Since the way BFS works is by going through levels (first the closest are visited (directly adjacent), then the second closest (neighbours of adjacent)), thats why BFS will always find the best distance. the distance of v will always be the level it is at from the starting vertex.

in general bfs finds the shortest distance from one node to all other nodes when all edge weights are one. first you put all the children (v) of that node (source node) in the queue and set them visited and make their distance +1 with the parent. the process continues until all the nodes get visited. as you are putting all the children of that node and setting their distance as final so obviously their distance is the shortest from the source node because every time you are taking the shortest path from the source node to that node throught its children that is your are visiting the nodes by levels and all the nodes on the same level will be visited all together.

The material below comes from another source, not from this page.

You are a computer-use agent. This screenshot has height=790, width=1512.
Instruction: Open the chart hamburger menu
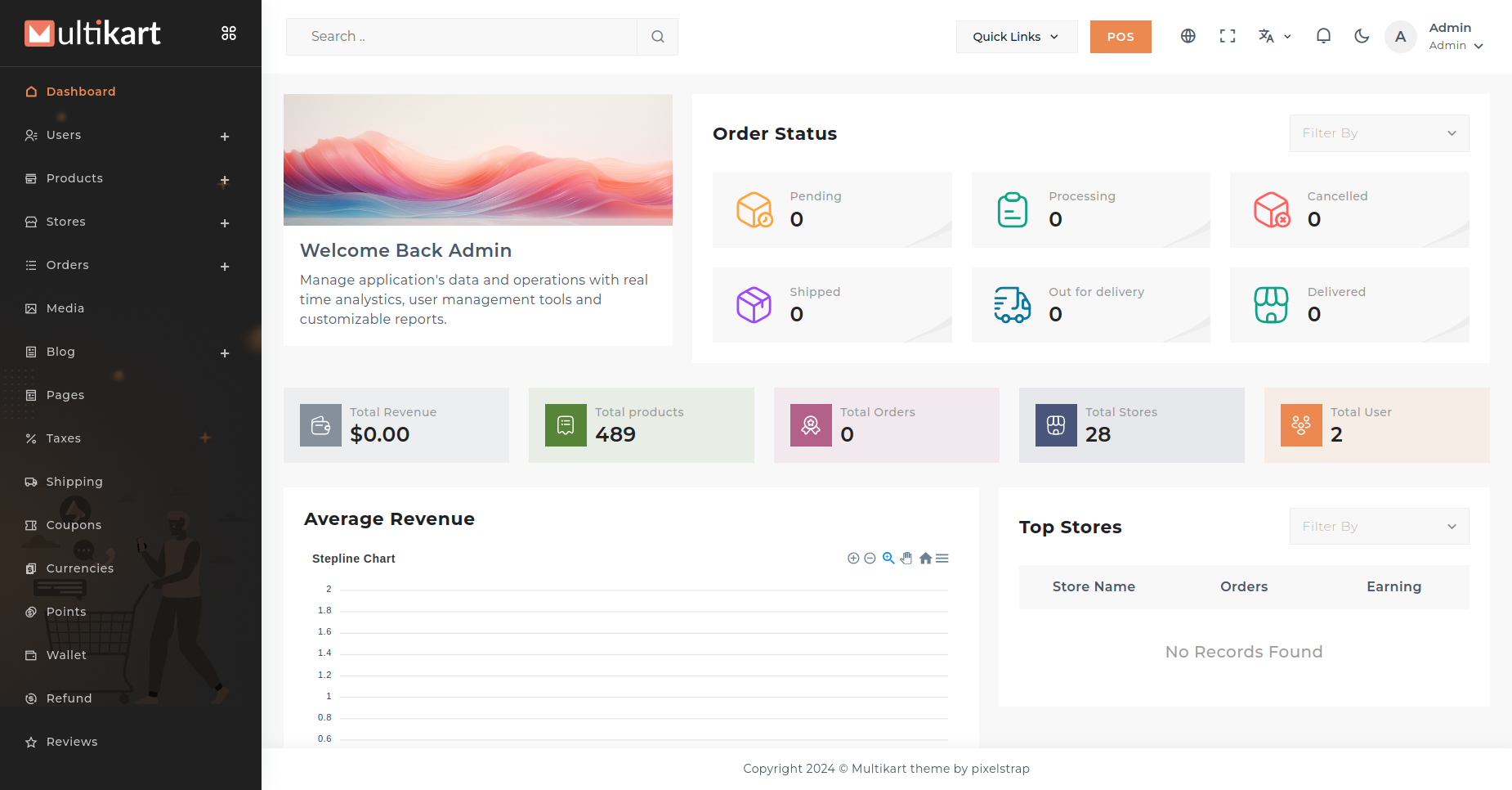coord(942,559)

If we wish to find the shortest path from U to V in a tree:

We start BFS at U, effectively "hanging" the tree by U (in a tree you can re-designate any vertex as root).

By the nature of BFS, we first consider all verices that are adjacent to U (one edge away), then the ones that are adjacent to them (two edges away) and so on. In other words, traverse the tree "level by level".

We consider all vertices on a level before moving on to the next one. We also don't consider the same vertex twice.

Because of this, when we encounter a given vertex V on a level X, X must be the shortest distance to it. If it weren't, we would've encountered it earlier.

Keep in mind that this only works when the edges are not weighted (or all have the same weight).